In humans and other animals information processing is via the nervous system which ensures an appropriate rapid response can be made to a particular stimulus. In P. polycephalum vein-like tubules which shuttle cytoplasm back forth perform a similar role (albeit much more slowly). The rhythm of these back and forth oscillations dictates the thickness of the tubules and the overall movement of the cell.
By growing the organism as a single cell in precisely shaped wells on an agar plate “slime circuits” could be made. These circuits possessed six channels in a star conformation, with each channel corresponding to a leg on the robot’s chassis. Light exposure detected by sensors on the robot’s body relayed signals to a computer prompting a light to be shone onto a particular channel. This initiated the movement of the robot’s leg as the slime evaded the white light.
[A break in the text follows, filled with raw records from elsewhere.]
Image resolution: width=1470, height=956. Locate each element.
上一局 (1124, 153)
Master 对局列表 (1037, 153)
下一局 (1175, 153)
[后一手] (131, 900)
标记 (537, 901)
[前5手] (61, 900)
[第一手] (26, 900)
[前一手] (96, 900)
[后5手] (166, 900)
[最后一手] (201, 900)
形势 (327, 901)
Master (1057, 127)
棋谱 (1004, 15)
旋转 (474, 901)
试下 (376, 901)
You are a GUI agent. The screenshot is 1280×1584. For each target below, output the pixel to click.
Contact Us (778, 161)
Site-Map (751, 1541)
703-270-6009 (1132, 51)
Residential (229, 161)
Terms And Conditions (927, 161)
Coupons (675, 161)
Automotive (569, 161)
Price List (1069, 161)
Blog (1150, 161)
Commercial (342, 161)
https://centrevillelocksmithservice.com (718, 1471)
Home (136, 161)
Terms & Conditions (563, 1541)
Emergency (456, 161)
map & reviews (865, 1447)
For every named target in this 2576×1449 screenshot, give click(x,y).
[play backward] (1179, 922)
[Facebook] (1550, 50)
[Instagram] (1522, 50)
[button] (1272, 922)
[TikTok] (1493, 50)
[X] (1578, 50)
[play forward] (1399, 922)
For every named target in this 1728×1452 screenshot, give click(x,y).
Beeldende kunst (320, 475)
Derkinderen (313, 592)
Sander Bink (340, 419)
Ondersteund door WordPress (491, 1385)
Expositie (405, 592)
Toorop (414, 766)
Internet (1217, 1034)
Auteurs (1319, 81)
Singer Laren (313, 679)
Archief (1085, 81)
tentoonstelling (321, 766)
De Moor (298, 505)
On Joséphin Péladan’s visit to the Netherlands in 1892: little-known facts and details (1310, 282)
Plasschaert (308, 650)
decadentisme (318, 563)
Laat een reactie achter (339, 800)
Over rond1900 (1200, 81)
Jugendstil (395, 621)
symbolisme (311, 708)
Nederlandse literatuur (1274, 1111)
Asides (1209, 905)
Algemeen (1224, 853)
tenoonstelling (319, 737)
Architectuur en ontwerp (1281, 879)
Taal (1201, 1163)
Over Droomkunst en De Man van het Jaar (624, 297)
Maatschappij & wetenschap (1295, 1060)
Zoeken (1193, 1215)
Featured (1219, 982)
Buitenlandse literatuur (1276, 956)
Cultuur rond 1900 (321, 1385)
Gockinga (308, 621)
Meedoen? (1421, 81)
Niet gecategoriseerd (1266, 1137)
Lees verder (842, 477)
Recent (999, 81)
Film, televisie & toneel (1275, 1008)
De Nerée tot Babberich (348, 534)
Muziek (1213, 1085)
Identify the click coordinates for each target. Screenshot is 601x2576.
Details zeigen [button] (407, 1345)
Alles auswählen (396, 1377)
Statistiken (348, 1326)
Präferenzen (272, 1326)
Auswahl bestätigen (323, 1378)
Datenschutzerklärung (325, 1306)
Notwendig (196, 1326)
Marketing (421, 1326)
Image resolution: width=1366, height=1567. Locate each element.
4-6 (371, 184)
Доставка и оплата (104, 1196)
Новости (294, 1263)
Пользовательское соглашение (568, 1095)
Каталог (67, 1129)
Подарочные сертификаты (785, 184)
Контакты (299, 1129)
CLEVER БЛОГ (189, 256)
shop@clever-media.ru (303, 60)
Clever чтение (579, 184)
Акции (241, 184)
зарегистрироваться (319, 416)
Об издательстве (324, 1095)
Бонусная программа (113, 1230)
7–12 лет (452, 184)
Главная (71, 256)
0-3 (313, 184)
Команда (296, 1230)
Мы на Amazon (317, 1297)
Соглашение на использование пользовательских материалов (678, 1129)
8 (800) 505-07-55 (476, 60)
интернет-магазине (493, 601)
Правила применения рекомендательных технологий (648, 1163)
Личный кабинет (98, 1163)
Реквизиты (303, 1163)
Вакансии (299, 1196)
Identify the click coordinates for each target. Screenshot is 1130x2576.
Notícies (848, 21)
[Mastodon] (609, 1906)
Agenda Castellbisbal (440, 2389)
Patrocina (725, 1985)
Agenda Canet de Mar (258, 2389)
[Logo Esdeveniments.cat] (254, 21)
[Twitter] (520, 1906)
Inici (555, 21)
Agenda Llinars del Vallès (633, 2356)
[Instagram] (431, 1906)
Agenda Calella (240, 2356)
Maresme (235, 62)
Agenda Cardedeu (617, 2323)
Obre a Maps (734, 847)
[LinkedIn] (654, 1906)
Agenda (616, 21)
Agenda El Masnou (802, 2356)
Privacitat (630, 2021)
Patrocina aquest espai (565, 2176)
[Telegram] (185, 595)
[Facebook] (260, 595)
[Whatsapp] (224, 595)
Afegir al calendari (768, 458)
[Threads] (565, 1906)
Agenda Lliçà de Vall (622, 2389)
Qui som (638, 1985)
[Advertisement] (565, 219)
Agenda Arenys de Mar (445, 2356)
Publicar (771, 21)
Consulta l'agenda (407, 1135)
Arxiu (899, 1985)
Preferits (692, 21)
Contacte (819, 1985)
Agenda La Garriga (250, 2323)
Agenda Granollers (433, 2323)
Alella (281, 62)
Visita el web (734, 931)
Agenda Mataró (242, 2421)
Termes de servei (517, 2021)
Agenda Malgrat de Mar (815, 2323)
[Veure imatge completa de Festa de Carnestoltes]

Over time, when combined with the natural oscillations within the slime mould’s tubules a walking motion was observed which would cause the robot to evade the light as an incarnation of the slime mould’s responses.
Although the work carried out here does prove the concept that biological and mechanical systems can be integrated it is still a technology which is in its infancy. The outlook does however look promising due to the novel attributes of this style of design. Features such as the organism’s self-repair capability and decision making capacity are definitely appealing, and the low power requirement of the robot is also an advantage.
Work has already begun to combine the circuit and sensor in one unit, eliminating the need for the cumbersome computer that is currently necessary. Consequently, in the future we may begin to more of these amalgamations of microorganism and machine that could even be tailored for a particular task.